» Exercise prompt
Copy the data exactly from the line that contains "[The Role Of" through the line that contains "Add A Comment (328, 1739)", keeping both end lines and leaving out everything else.

BEGIN Exercise data

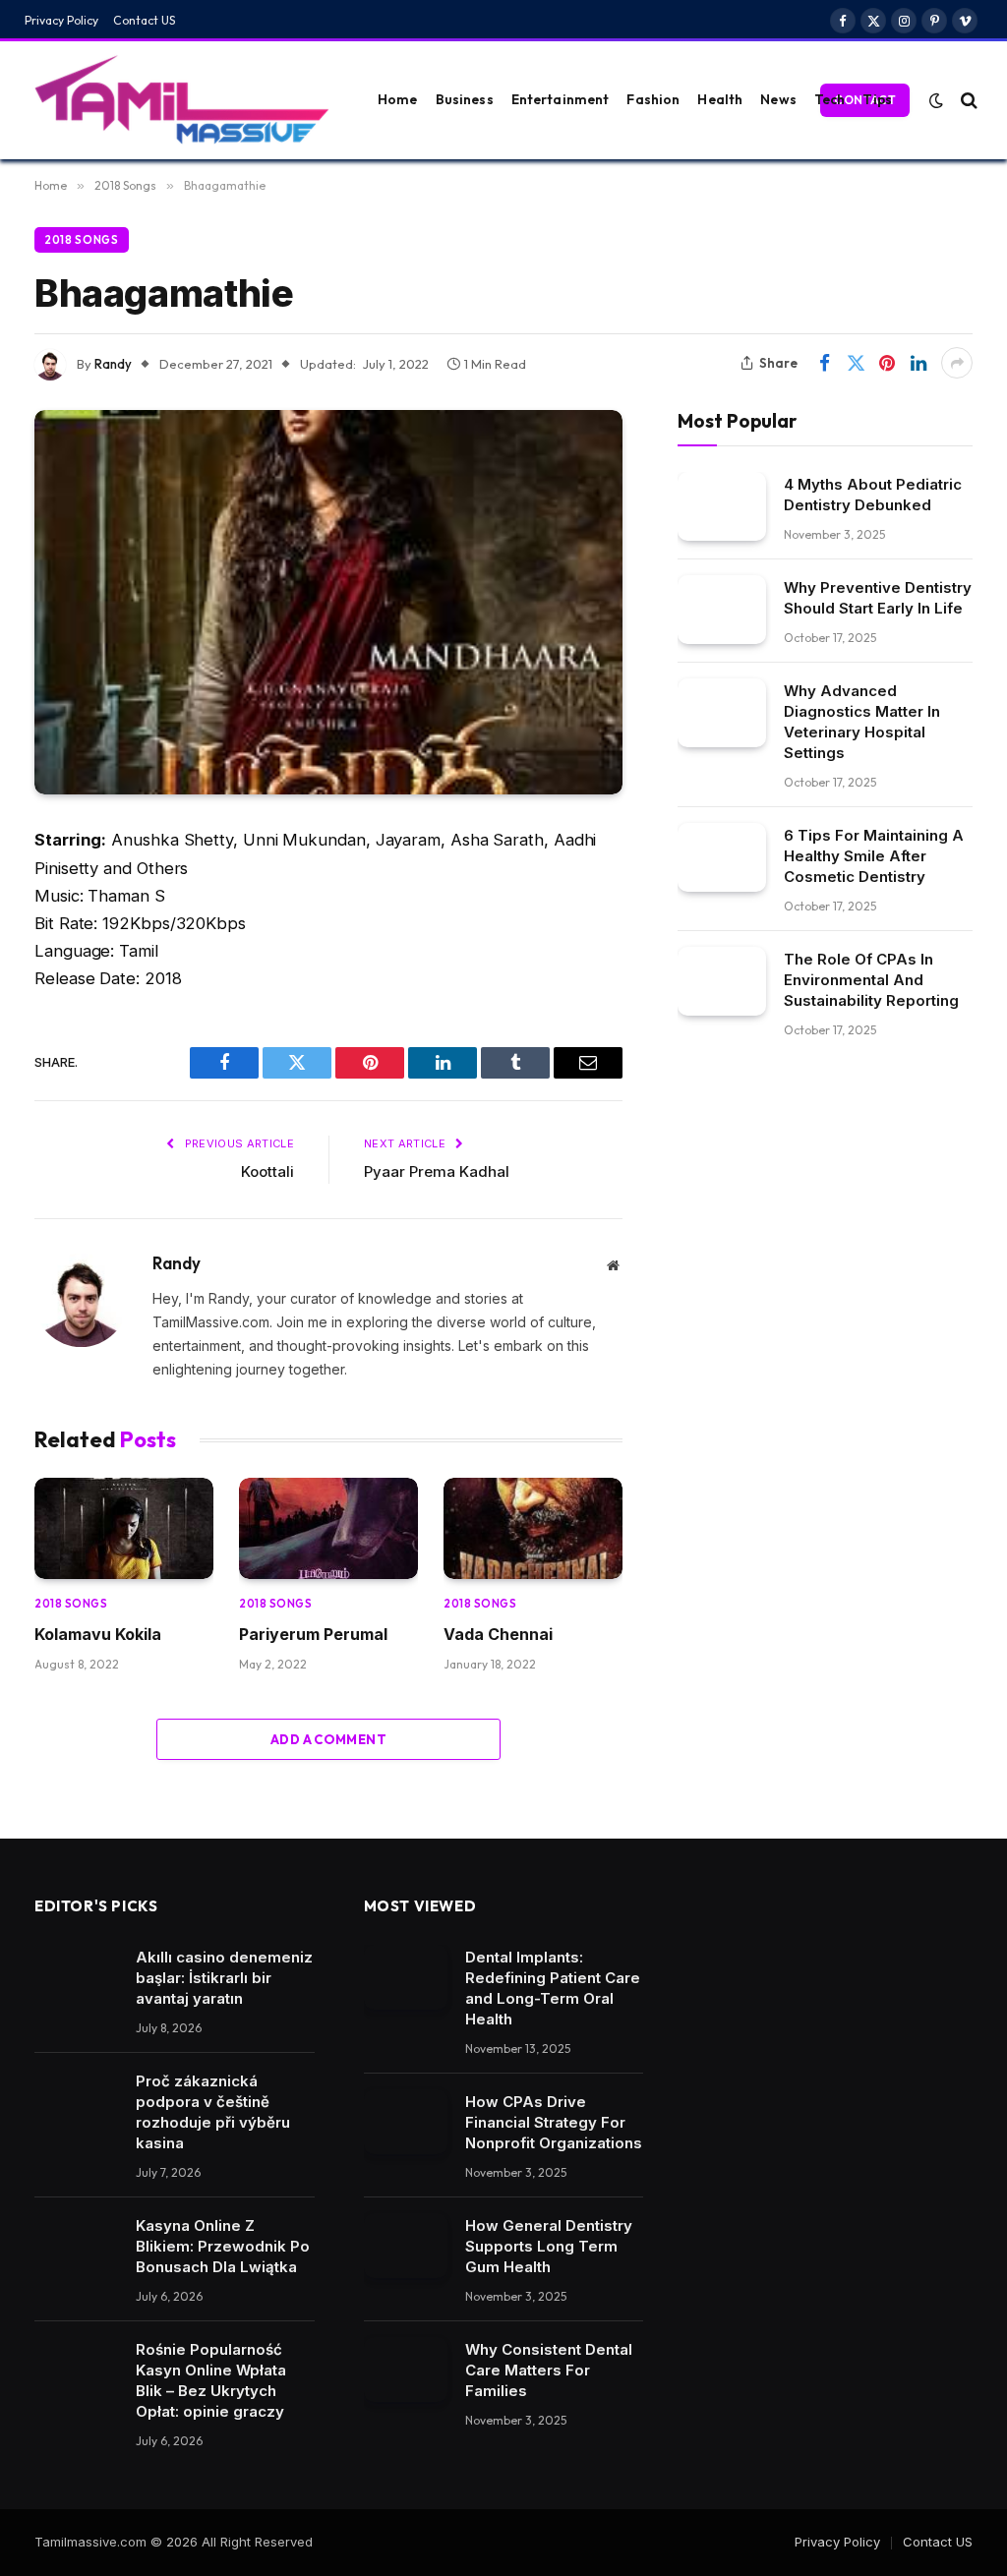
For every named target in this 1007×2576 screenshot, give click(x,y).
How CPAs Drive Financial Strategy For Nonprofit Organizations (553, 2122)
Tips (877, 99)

END Exercise data
BEGIN Exercise data

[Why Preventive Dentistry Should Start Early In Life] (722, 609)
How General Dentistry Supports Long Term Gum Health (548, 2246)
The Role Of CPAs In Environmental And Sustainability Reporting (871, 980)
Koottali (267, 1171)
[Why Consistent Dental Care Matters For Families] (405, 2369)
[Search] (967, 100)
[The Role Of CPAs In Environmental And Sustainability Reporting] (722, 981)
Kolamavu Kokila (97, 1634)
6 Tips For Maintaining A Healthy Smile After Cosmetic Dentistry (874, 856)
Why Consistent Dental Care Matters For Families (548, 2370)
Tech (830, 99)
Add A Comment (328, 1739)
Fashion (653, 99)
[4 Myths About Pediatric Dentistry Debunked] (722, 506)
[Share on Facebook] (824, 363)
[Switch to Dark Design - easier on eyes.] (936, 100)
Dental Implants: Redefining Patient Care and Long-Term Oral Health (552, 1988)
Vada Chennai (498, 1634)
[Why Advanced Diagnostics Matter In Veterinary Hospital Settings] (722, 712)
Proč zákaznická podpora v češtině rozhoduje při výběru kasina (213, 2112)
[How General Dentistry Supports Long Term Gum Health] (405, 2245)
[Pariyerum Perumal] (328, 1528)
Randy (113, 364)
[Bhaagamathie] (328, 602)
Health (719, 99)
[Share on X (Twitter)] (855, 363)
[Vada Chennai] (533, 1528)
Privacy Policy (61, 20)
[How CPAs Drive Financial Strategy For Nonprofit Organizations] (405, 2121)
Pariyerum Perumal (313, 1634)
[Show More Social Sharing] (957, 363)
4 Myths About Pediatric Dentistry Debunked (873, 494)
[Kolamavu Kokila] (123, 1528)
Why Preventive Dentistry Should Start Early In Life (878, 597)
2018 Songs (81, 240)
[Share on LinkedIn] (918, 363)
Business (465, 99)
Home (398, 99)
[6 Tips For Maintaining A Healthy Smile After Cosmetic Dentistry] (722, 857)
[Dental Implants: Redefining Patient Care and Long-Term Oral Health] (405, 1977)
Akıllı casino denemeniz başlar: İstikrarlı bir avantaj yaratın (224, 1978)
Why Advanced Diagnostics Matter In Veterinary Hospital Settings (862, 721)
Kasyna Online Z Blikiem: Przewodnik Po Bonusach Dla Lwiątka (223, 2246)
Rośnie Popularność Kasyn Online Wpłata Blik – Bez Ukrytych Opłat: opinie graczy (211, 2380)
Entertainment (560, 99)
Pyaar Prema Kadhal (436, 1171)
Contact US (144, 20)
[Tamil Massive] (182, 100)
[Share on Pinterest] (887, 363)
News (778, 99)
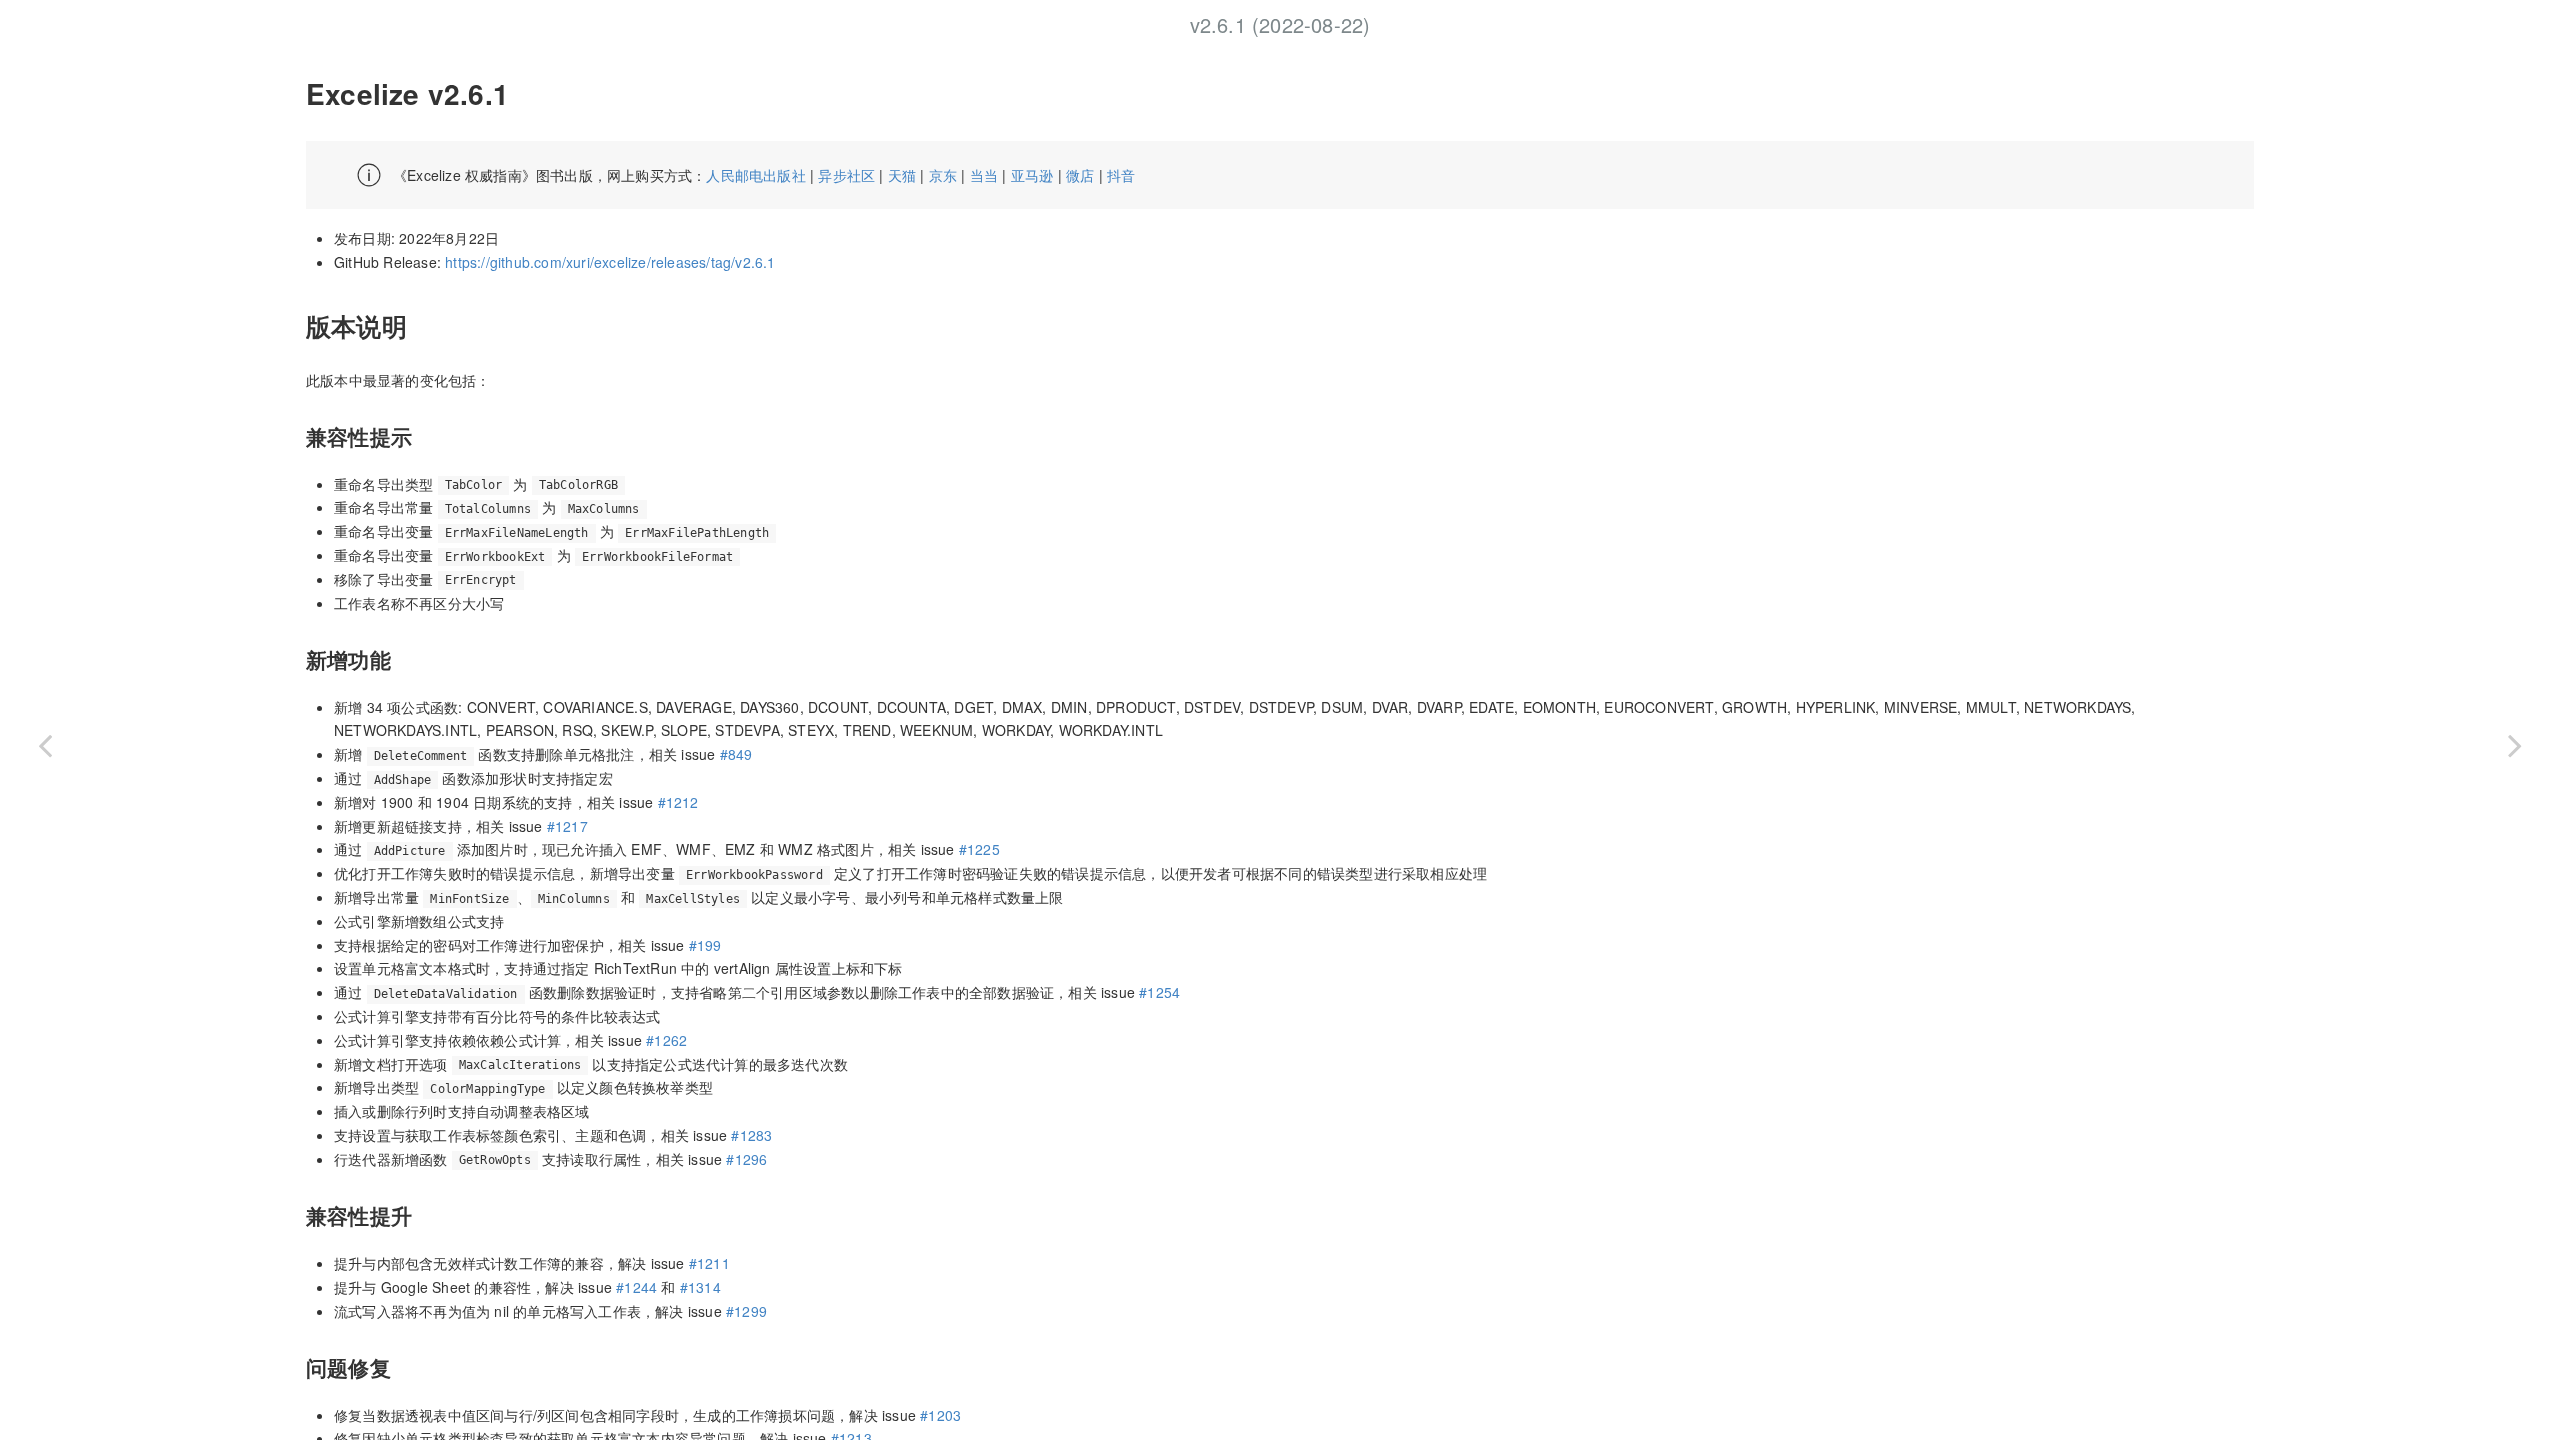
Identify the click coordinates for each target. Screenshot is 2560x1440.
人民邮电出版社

END Exercise data

» Written solution
[The Role Of CPAs In Environmental And Sustainability Reporting] (722, 981)
Kolamavu Kokila (97, 1634)
6 Tips For Maintaining A Healthy Smile After Cosmetic Dentistry (874, 856)
Why Consistent Dental Care Matters For Families (548, 2370)
Tech (830, 99)
Add A Comment (328, 1739)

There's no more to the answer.